• _Reading passage_:
Maybe look for wheelchairs and the like?

It is worth noting that Siberian needs to be able to have their real body follow along without it being significantly slower than the Nine overall.

The thought clicked into the blank I was looking to fill.  How was her alter ego getting around?  I’d assumed he was traveling on foot because that was how ninety-percent of the city was getting by.  Very few cars on the road had access to gas and the ability to traverse the broken, flooded streets.  But if there was a range limit to the projection, how was he keeping up with the woman who could ignore air resistance and leap across a city block in a single bound?

Also a really good point! That’s why I’ve suggested trying to get her to the edge of the range, though I’m not sure what it’d accomplish.

With my directions, we looped around the mall and made a beeline for Amy.  Siberian was advancing too, but while she was in the right general area, she didn’t have a means of finding Amy, specifically.  Instead, she leaped from one area to another, pausing for a second or two at a time.

Yeah, gonna be a bit of trial and error here. Hopefully.

What was she doing?

It seems like she might actually have something she expects to be able to detect Amy at a short range, whether it can get past the darkness or not. Maybe something like super-scent?

I swept the area with my power, but I couldn’t find anyone resembling Cherish’s description of Siberian’s real self.

Damn, this is getting kinda suspect. Did Cherish mislead them for some reason?

Or maybe Siberian’s real body has been stowed away in a bug-proof location, anticipating an attack by Skitter somehow?

Was I missing something?  If Cherish had been lying outright, I was under the impression that Lisa would have caught some tell.  There had to be something else to it.

Good point.

Something I could use to identify the man behind the monster.

What was she?  Unstoppable, a deceptively strong, deceptively tough juggernaut of a woman.

And that might be reflected by the other body looking similarly frail but being stronger than one might expect?

Amy wasn’t in the impact site, and she probably wouldn’t have been even if I hadn’t warned her.  Still, it was a demonstration of power, it was intended to scare an already terrified Amy, and it served both purposes.

“I may not be able to find you right now, but if I have to, I can bring down this entire neighborhood on your head.”

She was running directly away from the site of the devastation, ignoring the bugs I had on her hand.  In her pell-mell run , Amy stumbled into a post meant to keep carts from being taken out of the mall and fell hard.

Whoops.

“Right,” I spoke into Grue’s darkness.  He obeyed.

Siberian was giving chase, entering one end of the mall at the same time Amy made her way out of the opposite side.  Siberian had guessed the most likely hiding spot and then used the falling building to dash Amy’s hopes of safety and get her out of hiding and running.

• _Written exercise 1_: Shift every coordinate in the answers by adding 92, and write out again the part of the records that opens with the first line and closes with the line containing "Action: click(102, 194)", with both ends included and the requests kept. Leave the pictures out.
The passage and the records come from separate sources.

• _Provided material_:

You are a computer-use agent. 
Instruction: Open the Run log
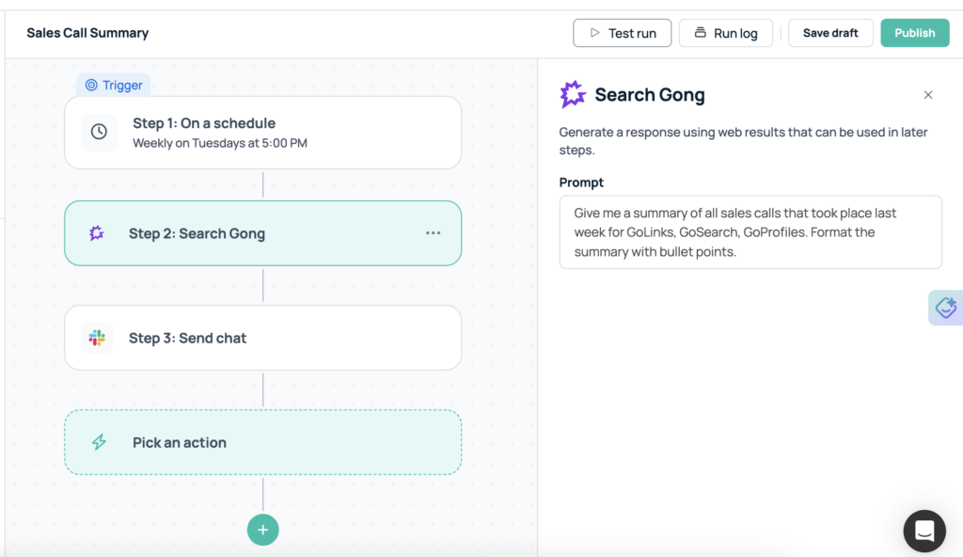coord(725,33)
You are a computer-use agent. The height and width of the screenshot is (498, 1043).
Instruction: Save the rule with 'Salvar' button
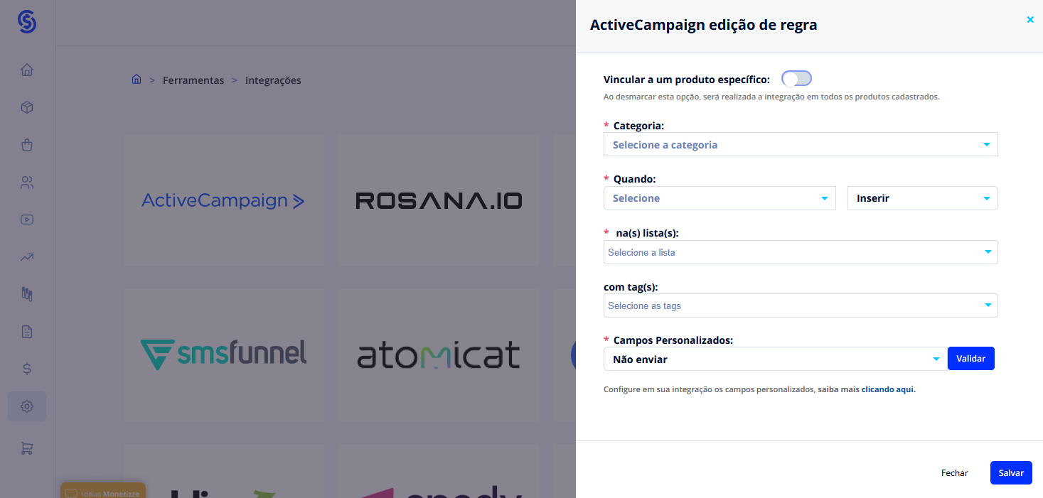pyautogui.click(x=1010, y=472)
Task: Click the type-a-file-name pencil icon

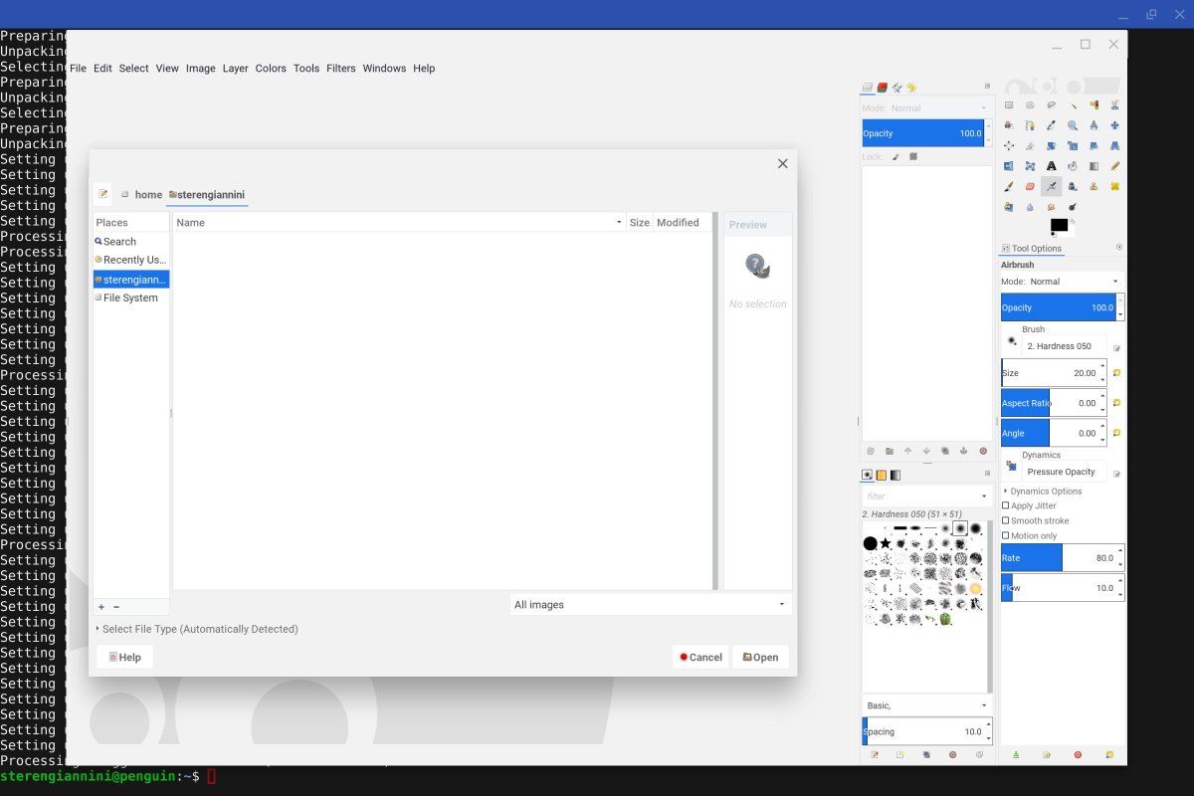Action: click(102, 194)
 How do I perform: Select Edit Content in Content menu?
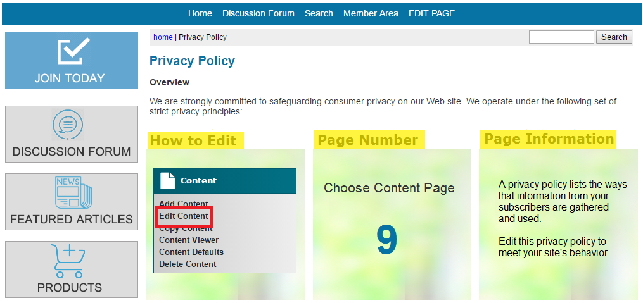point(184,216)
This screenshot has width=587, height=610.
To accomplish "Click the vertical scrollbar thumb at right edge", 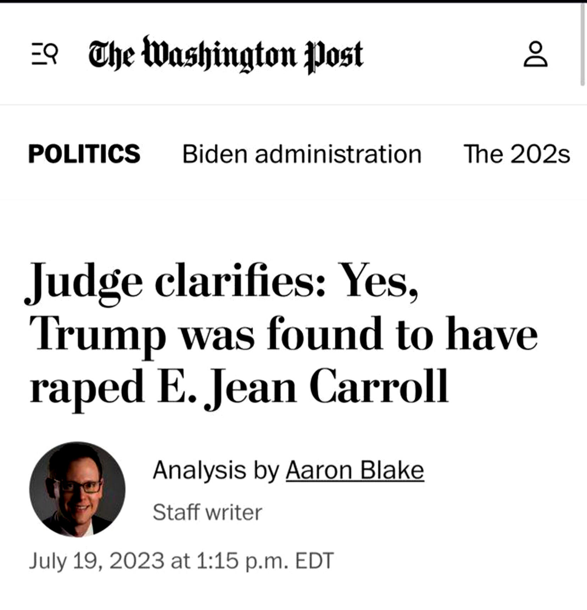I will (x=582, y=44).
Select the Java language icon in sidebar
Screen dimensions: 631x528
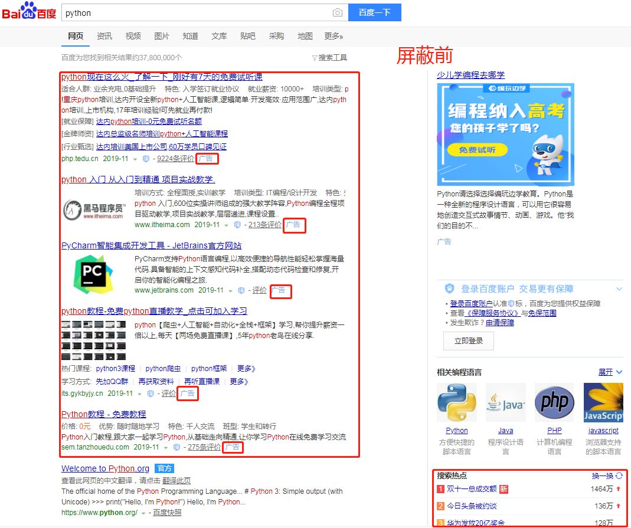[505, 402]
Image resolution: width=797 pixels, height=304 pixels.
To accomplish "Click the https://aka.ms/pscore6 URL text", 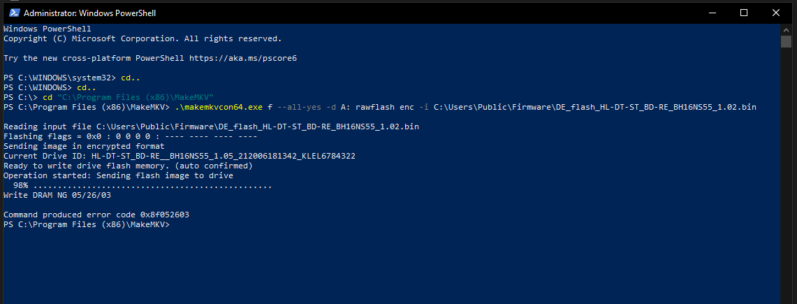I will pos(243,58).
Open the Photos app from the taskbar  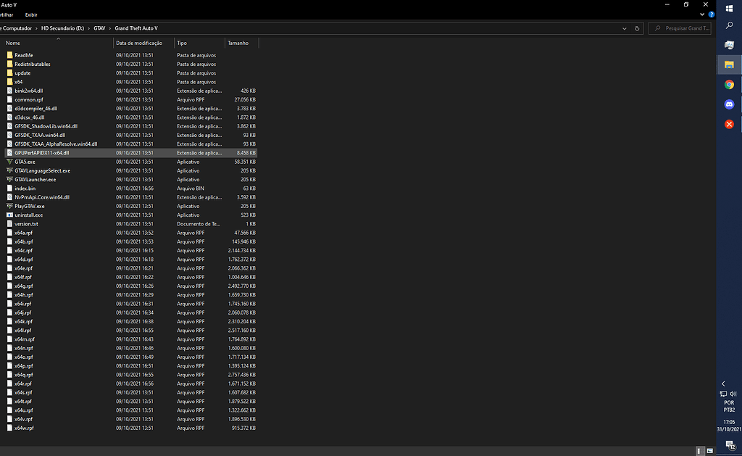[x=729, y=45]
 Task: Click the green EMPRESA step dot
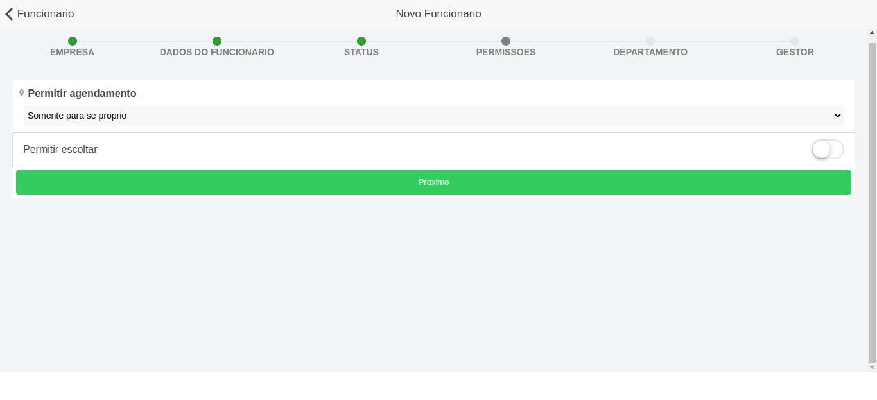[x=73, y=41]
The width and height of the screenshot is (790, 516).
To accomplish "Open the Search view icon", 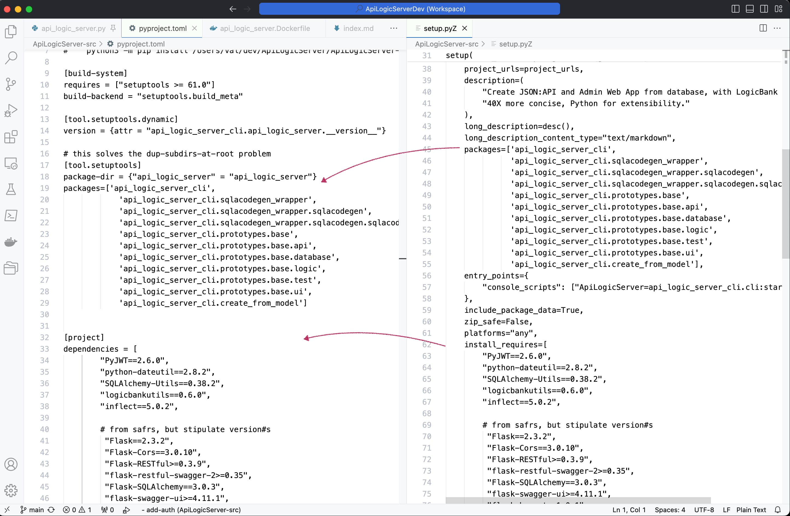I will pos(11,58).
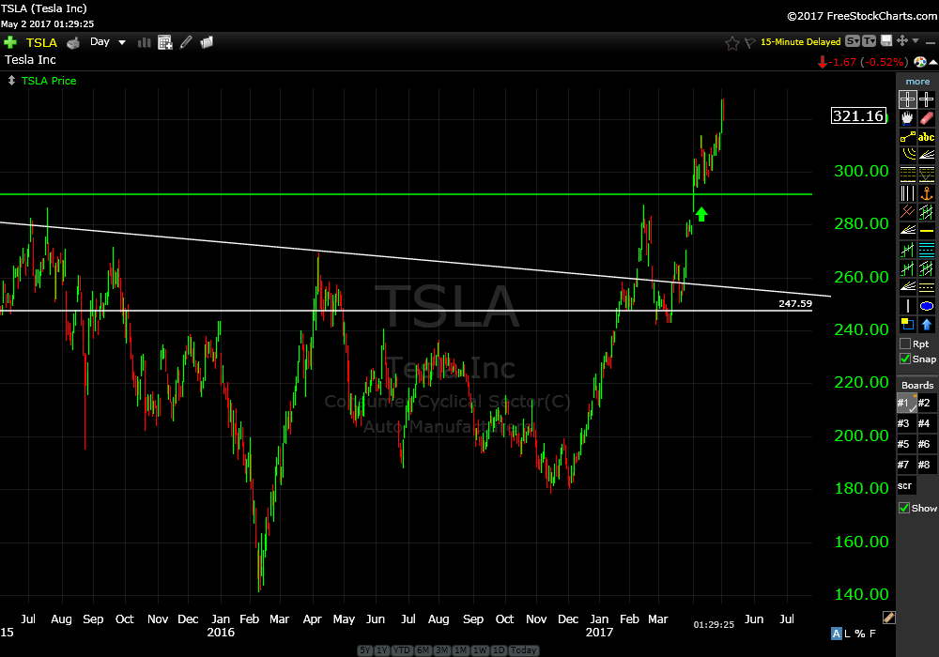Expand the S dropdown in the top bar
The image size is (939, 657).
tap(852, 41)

• _Written exercise 2_: In the passage, what did Amy stumble into during her run away from the site of the devastation?

• _Correct result 1_:
You are a computer-use agent. 
Instruction: Open the Run log
coord(817,125)
You are a computer-use agent. The height and width of the screenshot is (498, 1043).
Instruction: Save the rule with 'Salvar' button
pyautogui.click(x=1102, y=564)
Task: Click the type-a-file-name pencil icon

Action: click(194, 286)

• _Correct result 2_: A post meant to keep carts from being taken out of the mall.